Canadian dollar recovers from eight-day low as oil rallies

FILE PHOTO: A Canadian dollar coin, commonly known as the "Loonie", is pictured in this illustration picture taken in Toronto

By Fergal Smith

TORONTO (Reuters) - The Canadian dollar was little changed against its U.S. counterpart on Tuesday, clawing back its earlier losses, as oil prices rose and the greenback posted broad-based gains.

The loonie was trading nearly unchanged at 1.3505 to the greenback, or 74.05 U.S. cents, after touching its weakest intraday level since May 15 at 1.3548.

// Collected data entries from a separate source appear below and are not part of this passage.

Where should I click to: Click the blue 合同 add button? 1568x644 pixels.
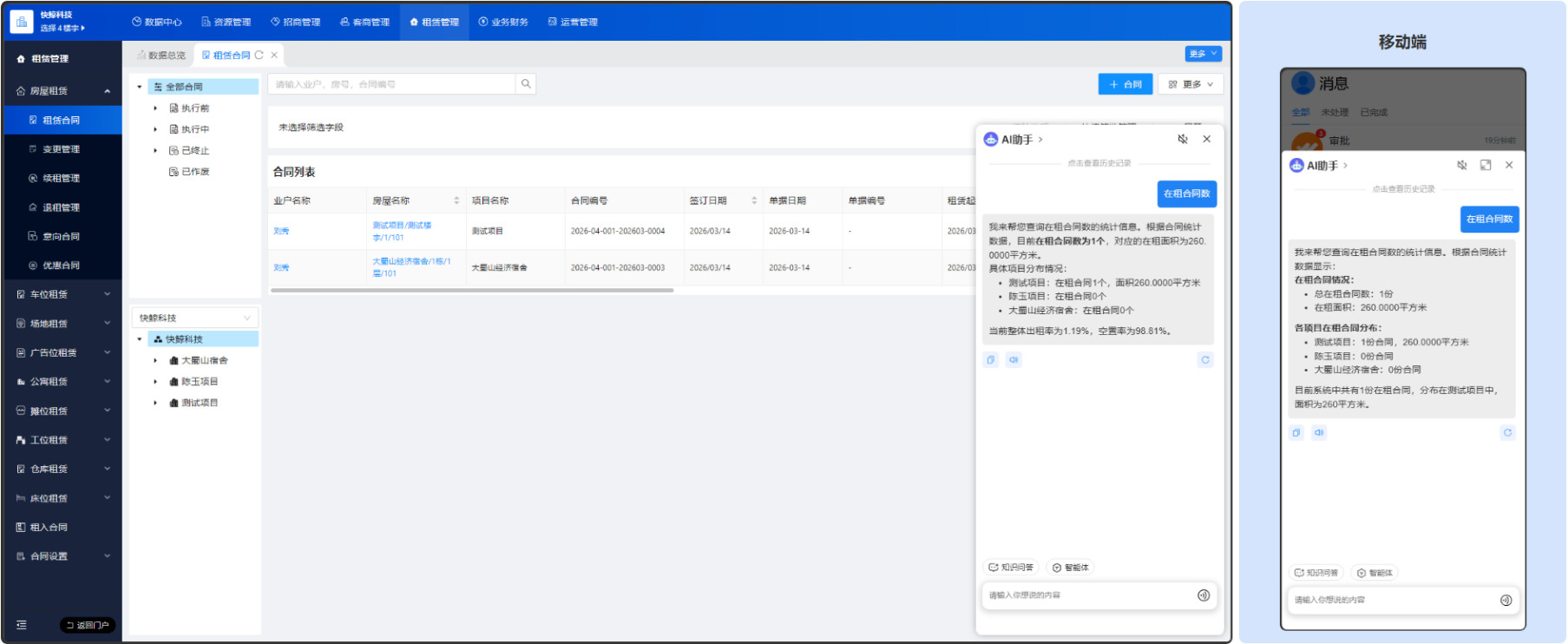pos(1125,84)
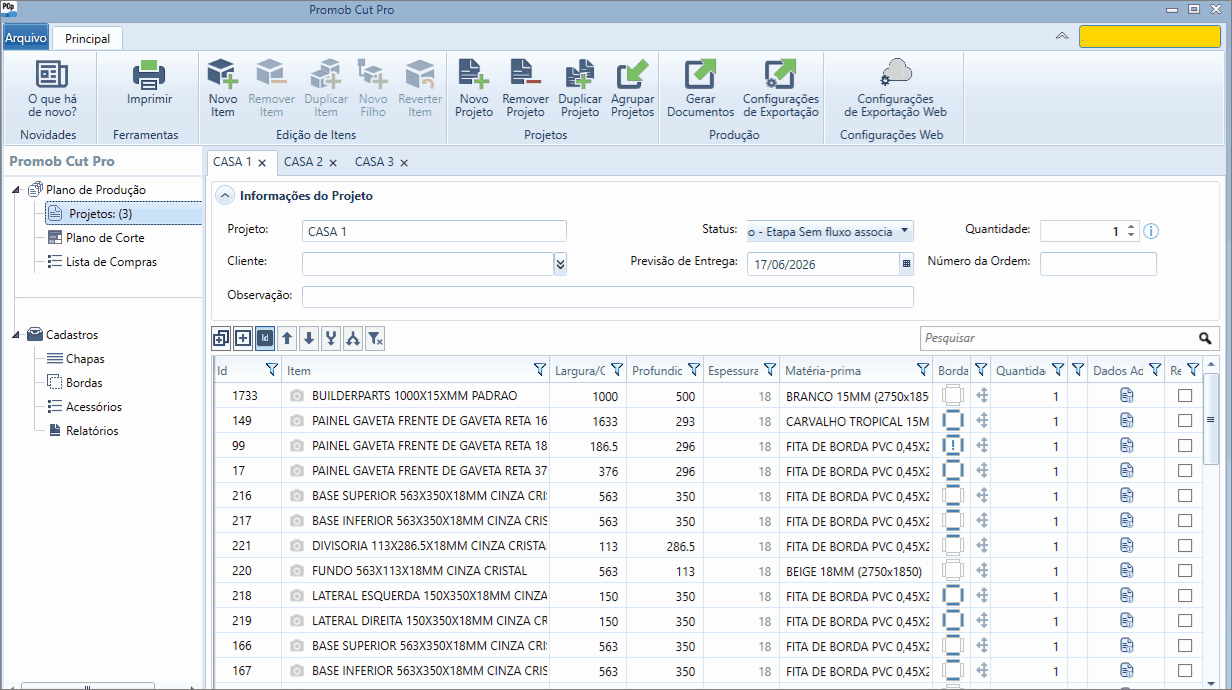This screenshot has height=690, width=1232.
Task: Open the Arquivo ribbon tab
Action: (x=25, y=38)
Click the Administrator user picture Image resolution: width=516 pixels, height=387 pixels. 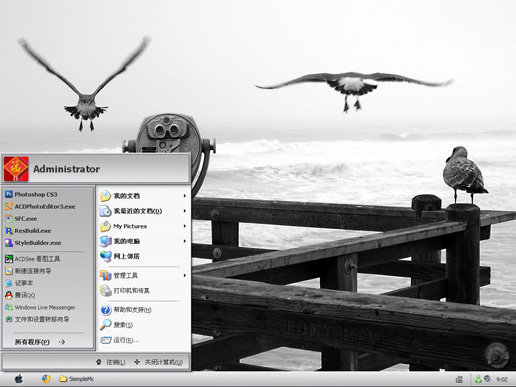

"The Canadian dollar has been on the defensive since Monday morning due to widespread demand for U.S. dollars," Rahim Madhavji, president at Knightsbridge Foreign Exchange, said in a note.

The U.S. dollar notched a two-month high against a basket of major currencies after hawkish comments from Federal Reserve officials led investors to position for the possibility of further interest rate hikes.

Wall Street indexes fell as deadlocked U.S. debt ceiling talks kept investors jittery on prospects of an unprecedented government default but the price of oil, one of Canada's major exports, settled 1.2% higher at $72.91 a barrel.

Oil rallied after a warning from the Saudi energy minister to speculators that raised the prospect of further OPEC+ output cuts.

Meanwhile, domestic data showed that producer prices fell by 0.2% in April from March on lower prices for refined petroleum energy products, as well as softwood lumber.

Canadian government bond yields rose across the curve, catching up with moves in U.S. Treasuries as the Canadian market reopened following the Victoria Day holiday on Monday.

The 10-year yield touched its highest level since March 9 at 3.258% before dipping slightly to 3.237%, up 10.1 basis points on the day.